It seems Tammy Wynette got it right after all. In a new twist to the so-called "mummy wars", conservative US journalist Megan Basham has released a book titled Beside Every Successful Man: a woman's guide to having it all. In it she not only claims that most women would be happier if they stayed at home with their children, but also that they should stand by their man by focusing on his career rather than their own.
Typical of those who employ mummy wars logic, Basham emphasises the differences between "stay-at-home" and "career" mothers, implicitly treating them as if they are in two opposing camps. And it is feminism and feminists that are evoked as being responsible for creating and perpetuating this discord.
Basham's logic is simple. She cites a US survey showing that 80 per cent of women polled would prefer to work less to spend more time with their families. This statistic is coupled with figures indicating that men enjoy a "marriage premium", in that they tend to earn more if their wives work less.

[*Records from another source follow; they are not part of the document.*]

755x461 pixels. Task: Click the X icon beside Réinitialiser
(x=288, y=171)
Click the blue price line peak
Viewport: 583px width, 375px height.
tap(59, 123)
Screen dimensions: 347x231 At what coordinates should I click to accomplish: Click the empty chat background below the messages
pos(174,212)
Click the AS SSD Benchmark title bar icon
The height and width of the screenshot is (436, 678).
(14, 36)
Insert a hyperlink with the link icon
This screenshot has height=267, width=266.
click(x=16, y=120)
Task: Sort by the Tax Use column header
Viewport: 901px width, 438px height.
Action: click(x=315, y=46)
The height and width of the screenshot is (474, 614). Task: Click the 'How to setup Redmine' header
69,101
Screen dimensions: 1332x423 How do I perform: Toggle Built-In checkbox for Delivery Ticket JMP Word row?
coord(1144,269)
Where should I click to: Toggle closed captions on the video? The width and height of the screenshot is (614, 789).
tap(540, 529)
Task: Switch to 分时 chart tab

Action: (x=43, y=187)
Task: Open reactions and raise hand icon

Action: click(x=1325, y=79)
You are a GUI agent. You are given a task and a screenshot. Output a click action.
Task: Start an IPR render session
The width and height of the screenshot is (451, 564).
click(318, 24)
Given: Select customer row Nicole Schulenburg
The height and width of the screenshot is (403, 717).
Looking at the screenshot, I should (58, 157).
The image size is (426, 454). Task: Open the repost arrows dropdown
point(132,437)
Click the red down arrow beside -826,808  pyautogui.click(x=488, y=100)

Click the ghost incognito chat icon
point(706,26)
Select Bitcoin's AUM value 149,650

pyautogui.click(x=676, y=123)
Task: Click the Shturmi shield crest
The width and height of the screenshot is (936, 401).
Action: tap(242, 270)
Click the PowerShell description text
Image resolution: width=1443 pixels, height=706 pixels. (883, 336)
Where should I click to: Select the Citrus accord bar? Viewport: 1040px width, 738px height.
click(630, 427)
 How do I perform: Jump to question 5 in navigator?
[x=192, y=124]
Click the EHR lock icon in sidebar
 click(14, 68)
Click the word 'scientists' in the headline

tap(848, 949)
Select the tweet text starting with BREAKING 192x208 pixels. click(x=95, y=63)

To Basham the conclusion is clear. If a women puts her energy into promoting her husband's career instead of her own, then his earnings will typically increase, which will free her of the need to work, allowing her to fulfil her real ambition of spending more time with the children.
It would be easy to dismiss Basham's book as a work of pulp non-fiction, trading on clichés and generalisations supported by slippery statistics and cherry-picked "anecdotal evidence".
And yet her sort of argument does appear to have popular resonance. Check the relevant online chat sites and you'll find an ample serving of impassioned, often defensive, responses. Just last Sunday Channel Nine's 60 Minutes led with an archetypal mummy wars story, featuring happy young stay-at-home mothers juxtaposed against corporate success story and mother-of-four Janine Allis.
Part of the appeal of mummy wars rhetoric is that it is black and white. It is easier to take sides with one team and point a finger of blame at the other than it is to acknowledge the deep-seated imbalances and injustices that working women still face when they become mothers.
Instead, we are told that there are good mothers and bad mothers; satisfied mothers and dissatisfied mothers. Which group you belong to is simply a matter of making the right choices.
Yet, as any new parent knows, what one would like to do and what one is practically able to do are often quite a few degrees apart.
In advocating that working mothers simply "jump camps" and become stay-at-home mothers instead, Basham trades on the common assumption that mothers are playing on a level field, with real and equal choices available to them. Of course the reality is far more complex.
The "choices" mothers make in attempting to balance paid work and domestic responsibilities are in fact constrained by a wide range of considerations including financial pressures, inflexible workplace culture and their partners' circumstances (assuming they even have partners).
In this respect, the survey Basham relies on does reflect a widespread dissatisfaction. The vast majority of mothers do want more flexible work arrangements (as do many fathers). But this doesn't mean they really want to abandon their careers, or their connection to the workplace.